21-latek z Ukrainy wjeżdżał do Polski w środę (9 maja). Wiózł 70 opakowań kremów wyprodukowanych m.in. z tłuszczu niedźwiedzia, okazu zagrożonego wyginięciem, chronionego przepisami międzynarodowej Konwencji Waszyngtońskiej.
Tego rodzaju specyfiki można sprowadzać do UE, ale potrzebne są specjalne dokumenty i zezwolenia. Młody cudzoziemiec ich nie miał. Twierdził, że nie miał też pojęcia, co tak naprawdę wiezie. Przekonywał, że był tylko wykonawcą zlecenia dostarczenia „jakiegoś towaru” na Słowację.

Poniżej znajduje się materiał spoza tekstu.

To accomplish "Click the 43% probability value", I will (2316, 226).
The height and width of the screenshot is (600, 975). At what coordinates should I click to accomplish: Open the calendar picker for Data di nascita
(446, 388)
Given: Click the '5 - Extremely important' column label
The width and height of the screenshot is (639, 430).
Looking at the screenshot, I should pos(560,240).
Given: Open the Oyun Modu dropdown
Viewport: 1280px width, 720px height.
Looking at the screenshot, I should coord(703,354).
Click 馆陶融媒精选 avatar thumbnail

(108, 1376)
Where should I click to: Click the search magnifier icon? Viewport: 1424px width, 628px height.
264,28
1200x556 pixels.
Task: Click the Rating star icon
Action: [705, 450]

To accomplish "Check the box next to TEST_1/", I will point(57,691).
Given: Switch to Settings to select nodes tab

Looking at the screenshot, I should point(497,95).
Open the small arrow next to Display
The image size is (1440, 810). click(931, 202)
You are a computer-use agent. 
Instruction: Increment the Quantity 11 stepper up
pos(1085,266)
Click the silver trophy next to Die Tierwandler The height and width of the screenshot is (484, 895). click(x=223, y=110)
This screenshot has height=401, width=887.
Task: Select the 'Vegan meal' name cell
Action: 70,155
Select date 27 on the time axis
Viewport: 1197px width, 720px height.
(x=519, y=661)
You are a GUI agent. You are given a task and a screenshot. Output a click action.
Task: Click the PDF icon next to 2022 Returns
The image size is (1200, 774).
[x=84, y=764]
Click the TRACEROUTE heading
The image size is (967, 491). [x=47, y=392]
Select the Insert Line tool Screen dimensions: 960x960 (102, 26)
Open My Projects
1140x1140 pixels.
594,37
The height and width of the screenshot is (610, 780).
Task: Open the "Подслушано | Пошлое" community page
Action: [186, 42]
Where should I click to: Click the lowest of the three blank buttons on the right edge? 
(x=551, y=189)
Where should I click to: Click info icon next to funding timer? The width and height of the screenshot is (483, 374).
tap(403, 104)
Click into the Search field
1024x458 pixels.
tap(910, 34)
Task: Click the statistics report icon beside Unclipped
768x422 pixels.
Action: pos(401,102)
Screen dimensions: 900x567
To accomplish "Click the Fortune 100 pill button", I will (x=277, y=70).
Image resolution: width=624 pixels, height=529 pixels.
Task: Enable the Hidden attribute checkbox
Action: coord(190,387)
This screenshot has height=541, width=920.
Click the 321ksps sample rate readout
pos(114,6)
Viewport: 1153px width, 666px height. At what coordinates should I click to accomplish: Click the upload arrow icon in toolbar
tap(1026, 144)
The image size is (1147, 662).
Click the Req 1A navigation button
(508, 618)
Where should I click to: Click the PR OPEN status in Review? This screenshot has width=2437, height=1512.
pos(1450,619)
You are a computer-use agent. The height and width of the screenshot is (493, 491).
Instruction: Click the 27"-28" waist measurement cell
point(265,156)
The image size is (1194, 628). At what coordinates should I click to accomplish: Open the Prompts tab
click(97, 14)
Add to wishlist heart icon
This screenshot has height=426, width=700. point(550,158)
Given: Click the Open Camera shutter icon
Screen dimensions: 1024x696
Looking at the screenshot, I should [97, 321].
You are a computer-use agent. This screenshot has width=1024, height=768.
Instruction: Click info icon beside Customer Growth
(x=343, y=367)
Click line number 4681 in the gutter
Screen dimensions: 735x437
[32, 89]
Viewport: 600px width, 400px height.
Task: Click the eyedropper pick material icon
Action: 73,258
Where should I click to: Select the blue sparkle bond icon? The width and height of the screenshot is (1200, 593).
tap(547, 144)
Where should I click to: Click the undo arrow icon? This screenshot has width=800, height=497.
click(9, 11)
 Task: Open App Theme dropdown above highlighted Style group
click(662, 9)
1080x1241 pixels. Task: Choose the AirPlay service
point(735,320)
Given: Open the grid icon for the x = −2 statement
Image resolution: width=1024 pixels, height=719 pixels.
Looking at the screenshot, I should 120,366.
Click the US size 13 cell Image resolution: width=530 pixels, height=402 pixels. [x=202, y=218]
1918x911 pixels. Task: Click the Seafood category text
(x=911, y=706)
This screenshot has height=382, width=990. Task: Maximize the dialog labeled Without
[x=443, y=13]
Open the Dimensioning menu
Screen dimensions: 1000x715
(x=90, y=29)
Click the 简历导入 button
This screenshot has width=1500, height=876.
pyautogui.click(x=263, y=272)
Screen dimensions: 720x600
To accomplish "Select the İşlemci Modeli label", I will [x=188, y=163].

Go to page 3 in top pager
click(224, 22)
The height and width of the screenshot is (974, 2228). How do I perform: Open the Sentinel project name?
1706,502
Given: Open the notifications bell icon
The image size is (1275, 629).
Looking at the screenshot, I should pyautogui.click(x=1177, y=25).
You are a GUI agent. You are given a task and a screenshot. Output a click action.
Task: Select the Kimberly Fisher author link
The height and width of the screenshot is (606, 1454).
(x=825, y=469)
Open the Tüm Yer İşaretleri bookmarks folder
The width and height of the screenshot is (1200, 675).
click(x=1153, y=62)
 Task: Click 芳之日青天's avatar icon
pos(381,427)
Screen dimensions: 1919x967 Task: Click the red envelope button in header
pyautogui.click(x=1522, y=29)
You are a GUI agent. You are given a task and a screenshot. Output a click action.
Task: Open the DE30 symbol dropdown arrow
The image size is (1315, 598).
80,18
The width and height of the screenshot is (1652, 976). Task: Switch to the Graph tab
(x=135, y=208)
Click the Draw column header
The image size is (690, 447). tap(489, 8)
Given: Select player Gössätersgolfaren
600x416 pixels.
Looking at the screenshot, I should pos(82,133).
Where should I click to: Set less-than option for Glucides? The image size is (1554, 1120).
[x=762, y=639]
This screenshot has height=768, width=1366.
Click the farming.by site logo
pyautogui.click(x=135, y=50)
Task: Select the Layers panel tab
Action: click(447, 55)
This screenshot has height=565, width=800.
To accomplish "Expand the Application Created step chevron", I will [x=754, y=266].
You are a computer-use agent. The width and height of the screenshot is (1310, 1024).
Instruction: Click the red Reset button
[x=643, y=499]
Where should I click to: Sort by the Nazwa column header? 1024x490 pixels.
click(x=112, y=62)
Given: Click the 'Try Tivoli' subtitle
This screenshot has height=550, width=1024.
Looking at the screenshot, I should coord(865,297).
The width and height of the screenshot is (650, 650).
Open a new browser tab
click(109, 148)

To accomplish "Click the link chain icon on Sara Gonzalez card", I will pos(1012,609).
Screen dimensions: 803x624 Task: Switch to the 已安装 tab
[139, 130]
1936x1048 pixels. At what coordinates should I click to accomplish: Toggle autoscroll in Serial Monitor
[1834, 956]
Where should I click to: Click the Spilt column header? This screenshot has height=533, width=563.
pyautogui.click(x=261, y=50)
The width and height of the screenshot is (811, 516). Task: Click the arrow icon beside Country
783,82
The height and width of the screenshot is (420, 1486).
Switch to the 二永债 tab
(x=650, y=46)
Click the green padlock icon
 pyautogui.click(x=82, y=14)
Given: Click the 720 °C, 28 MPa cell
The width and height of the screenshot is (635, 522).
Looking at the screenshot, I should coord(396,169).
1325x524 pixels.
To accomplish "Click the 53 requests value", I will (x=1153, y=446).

Ta niefrasobliwość przysporzyła mu problemów. Przeciwko 21-latkowi wszczęto postępowanie. Mężczyzna odpowie za naruszenie przepisów Ustawy o ochronie przyrody. Sprawę prowadzi komórka dochodzeniowo śledcza z Zamościa.
Każdego roku celnicy przejmują na granicy lądowej i lotniskach tysiące wyrobów wykonanych z zagrożonych wyginięciem gatunków fauny i flory, w tym farmaceutyki, kremy, balsamy itp.